**Task brief**. Of the entries below, restate word for word only the section that runs from the line with "The height and width of the screenshot is (540, 720)." to the line with "Click the green", counting both ends.

**Records from a data source**.
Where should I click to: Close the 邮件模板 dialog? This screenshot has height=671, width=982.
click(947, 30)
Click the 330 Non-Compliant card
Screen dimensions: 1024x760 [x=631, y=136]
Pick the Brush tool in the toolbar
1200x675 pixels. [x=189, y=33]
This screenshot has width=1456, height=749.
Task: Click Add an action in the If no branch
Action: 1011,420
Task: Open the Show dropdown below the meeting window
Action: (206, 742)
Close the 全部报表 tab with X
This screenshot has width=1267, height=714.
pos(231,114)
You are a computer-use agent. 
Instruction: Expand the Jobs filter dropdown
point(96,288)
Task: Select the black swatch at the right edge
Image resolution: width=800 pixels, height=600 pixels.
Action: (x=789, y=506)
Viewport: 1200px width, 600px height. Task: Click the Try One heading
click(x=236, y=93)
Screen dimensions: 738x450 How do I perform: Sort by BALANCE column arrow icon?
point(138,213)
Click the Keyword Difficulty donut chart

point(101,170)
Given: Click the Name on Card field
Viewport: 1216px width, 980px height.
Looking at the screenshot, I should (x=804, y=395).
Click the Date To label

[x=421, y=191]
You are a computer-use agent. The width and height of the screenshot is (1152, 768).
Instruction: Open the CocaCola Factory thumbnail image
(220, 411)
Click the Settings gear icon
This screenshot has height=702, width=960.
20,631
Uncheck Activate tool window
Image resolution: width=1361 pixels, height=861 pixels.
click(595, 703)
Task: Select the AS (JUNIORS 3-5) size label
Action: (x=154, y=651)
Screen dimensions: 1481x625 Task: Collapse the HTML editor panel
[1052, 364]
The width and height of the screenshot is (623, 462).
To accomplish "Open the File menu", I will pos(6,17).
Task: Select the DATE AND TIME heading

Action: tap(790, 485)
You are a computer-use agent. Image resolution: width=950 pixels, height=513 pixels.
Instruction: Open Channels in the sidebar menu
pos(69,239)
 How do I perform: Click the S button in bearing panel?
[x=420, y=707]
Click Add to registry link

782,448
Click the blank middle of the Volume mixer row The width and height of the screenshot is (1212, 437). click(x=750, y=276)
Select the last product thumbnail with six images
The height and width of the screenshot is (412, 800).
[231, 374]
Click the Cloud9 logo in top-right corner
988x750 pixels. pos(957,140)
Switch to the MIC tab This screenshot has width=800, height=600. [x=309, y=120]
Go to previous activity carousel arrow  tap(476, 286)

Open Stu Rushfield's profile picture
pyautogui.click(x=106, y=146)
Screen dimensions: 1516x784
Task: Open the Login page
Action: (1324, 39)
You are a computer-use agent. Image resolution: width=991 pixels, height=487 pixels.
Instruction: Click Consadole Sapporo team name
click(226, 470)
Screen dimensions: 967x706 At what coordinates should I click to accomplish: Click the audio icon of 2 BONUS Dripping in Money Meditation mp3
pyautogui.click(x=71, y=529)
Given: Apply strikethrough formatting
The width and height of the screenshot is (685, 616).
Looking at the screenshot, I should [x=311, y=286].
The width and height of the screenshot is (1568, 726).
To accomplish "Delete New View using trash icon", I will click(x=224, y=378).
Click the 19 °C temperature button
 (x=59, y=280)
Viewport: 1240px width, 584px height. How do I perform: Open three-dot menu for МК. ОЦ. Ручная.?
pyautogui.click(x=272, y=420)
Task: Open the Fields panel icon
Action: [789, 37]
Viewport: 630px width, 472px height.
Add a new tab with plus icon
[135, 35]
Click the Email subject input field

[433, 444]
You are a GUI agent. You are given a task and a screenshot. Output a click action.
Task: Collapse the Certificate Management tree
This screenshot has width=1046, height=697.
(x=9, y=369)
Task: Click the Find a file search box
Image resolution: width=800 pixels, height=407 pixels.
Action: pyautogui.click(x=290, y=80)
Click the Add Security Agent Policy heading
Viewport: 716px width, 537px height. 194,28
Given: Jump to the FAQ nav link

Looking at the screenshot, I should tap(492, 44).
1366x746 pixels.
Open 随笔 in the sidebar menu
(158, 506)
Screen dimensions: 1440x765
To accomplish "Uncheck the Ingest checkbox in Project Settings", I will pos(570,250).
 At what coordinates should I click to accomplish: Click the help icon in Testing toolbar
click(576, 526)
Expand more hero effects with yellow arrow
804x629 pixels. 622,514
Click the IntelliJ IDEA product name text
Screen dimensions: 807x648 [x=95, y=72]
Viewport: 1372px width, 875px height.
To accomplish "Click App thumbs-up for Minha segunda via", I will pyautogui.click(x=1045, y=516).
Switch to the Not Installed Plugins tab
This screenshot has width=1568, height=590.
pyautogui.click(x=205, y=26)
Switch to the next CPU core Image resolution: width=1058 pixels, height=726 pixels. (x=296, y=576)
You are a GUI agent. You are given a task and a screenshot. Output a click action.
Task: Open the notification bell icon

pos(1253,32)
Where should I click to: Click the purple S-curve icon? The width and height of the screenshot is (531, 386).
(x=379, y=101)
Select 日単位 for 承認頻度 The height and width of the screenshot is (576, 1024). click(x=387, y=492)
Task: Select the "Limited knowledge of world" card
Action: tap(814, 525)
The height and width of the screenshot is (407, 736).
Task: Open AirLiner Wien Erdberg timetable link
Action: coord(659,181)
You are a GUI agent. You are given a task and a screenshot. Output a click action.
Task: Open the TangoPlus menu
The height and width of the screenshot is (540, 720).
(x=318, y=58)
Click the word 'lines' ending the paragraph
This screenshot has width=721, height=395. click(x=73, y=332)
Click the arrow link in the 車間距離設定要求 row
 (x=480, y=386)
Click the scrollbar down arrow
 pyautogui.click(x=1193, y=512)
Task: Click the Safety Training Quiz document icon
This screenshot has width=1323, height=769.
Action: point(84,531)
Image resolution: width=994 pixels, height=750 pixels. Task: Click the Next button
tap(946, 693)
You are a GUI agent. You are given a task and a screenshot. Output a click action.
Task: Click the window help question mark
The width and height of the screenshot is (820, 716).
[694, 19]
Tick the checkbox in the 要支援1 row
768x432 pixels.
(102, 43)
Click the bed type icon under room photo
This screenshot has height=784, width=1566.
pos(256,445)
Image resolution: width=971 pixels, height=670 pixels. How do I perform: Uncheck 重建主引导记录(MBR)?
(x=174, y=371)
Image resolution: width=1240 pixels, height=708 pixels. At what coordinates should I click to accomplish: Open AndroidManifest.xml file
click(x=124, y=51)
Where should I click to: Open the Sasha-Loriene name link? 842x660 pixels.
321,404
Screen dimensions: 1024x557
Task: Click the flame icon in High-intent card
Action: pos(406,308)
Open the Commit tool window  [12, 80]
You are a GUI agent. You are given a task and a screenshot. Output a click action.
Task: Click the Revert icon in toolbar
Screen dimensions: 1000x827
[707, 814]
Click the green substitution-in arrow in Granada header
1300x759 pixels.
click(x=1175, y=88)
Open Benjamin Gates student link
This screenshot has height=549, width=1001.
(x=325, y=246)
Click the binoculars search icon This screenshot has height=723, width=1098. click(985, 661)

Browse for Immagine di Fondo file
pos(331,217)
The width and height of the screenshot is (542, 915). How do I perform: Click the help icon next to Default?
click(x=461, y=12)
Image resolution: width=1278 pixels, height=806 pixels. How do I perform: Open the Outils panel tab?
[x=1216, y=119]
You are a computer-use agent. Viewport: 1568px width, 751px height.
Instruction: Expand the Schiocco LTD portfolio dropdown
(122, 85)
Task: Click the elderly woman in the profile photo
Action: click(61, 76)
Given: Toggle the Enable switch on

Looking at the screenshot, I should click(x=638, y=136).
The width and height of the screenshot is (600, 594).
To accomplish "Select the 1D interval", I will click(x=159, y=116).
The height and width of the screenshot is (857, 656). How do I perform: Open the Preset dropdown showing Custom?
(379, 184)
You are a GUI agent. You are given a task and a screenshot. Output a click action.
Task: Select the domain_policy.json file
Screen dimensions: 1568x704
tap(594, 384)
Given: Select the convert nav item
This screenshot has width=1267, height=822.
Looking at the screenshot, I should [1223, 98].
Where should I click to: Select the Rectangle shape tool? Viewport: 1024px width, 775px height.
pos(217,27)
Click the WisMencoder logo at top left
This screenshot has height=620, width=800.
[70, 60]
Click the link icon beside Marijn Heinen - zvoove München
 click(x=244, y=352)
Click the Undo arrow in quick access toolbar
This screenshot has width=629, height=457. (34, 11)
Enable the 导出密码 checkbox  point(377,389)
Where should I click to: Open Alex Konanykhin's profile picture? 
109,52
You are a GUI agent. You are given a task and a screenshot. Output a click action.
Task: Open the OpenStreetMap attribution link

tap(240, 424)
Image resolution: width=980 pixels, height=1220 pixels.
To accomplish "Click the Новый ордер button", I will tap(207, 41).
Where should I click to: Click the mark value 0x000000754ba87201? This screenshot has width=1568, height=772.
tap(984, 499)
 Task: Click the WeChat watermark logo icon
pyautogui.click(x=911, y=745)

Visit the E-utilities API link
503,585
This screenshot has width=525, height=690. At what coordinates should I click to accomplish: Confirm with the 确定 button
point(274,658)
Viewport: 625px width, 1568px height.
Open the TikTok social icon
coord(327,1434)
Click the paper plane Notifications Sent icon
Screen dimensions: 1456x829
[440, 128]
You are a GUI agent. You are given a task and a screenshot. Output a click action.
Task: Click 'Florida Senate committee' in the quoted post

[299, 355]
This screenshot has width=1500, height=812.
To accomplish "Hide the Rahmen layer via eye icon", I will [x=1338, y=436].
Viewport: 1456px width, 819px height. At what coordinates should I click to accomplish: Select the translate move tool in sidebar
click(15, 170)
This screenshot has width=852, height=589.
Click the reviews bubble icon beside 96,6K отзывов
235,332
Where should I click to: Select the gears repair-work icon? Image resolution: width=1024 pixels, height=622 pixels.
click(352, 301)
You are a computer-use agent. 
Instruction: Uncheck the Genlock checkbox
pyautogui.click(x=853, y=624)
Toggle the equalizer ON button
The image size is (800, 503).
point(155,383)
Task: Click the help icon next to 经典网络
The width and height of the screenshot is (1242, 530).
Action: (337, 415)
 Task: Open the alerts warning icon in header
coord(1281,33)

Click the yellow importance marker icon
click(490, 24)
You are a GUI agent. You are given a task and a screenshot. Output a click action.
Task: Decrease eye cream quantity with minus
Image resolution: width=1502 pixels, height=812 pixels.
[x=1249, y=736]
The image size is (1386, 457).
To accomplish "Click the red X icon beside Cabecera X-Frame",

**Problem solution**.
The height and width of the screenshot is (540, 720).
(x=318, y=58)
Click the word 'lines' ending the paragraph
This screenshot has width=721, height=395. click(x=73, y=332)
Click the arrow link in the 車間距離設定要求 row
 (x=480, y=386)
Click the scrollbar down arrow
 pyautogui.click(x=1193, y=512)
Task: Click the Safety Training Quiz document icon
This screenshot has width=1323, height=769.
Action: point(84,531)
Image resolution: width=994 pixels, height=750 pixels. Task: Click the Next button
tap(946, 693)
You are a GUI agent. You are given a task and a screenshot. Output a click action.
Task: Click the window help question mark
The width and height of the screenshot is (820, 716).
[694, 19]
Tick the checkbox in the 要支援1 row
768x432 pixels.
(102, 43)
Click the bed type icon under room photo
This screenshot has height=784, width=1566.
pos(256,445)
Image resolution: width=971 pixels, height=670 pixels. How do I perform: Uncheck 重建主引导记录(MBR)?
(x=174, y=371)
Image resolution: width=1240 pixels, height=708 pixels. At what coordinates should I click to accomplish: Open AndroidManifest.xml file
click(x=124, y=51)
Where should I click to: Open the Sasha-Loriene name link? 842x660 pixels.
321,404
Screen dimensions: 1024x557
Task: Click the flame icon in High-intent card
Action: pos(406,308)
Open the Commit tool window  [12, 80]
You are a GUI agent. You are given a task and a screenshot. Output a click action.
Task: Click the Revert icon in toolbar
Screen dimensions: 1000x827
[707, 814]
Click the green substitution-in arrow in Granada header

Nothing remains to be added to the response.